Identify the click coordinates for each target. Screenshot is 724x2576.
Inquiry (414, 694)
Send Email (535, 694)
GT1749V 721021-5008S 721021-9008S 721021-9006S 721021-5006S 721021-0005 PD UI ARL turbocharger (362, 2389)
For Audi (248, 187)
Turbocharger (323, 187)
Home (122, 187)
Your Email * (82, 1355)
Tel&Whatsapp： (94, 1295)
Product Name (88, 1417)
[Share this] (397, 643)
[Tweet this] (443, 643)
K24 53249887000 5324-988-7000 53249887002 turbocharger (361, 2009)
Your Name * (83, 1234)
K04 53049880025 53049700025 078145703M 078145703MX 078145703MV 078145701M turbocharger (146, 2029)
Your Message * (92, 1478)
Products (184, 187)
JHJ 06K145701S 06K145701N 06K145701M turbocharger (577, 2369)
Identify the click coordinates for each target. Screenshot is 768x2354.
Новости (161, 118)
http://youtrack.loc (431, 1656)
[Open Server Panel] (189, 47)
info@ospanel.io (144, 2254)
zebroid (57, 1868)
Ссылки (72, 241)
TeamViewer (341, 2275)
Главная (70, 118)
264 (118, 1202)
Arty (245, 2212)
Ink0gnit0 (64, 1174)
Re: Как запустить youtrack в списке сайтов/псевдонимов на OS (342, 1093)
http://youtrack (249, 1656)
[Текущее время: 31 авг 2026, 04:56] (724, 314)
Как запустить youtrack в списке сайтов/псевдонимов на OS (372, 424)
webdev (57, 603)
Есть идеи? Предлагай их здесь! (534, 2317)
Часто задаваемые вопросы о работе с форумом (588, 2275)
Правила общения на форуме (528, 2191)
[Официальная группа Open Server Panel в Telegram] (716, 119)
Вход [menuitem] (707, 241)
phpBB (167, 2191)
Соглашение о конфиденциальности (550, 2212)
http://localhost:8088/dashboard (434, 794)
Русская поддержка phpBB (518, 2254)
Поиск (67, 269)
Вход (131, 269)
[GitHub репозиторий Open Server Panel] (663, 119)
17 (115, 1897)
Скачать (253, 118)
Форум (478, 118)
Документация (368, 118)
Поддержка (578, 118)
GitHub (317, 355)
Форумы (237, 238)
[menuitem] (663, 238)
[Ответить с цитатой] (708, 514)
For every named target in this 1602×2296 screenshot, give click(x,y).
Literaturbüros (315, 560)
◇ ◇ ◇ ◇ ◇
Copy out every line from the data above that has "Server" in it.

* Task output:
[Open Server Panel] (189, 47)
[Официальная группа Open Server Panel в Telegram] (716, 119)
[GitHub репозиторий Open Server Panel] (663, 119)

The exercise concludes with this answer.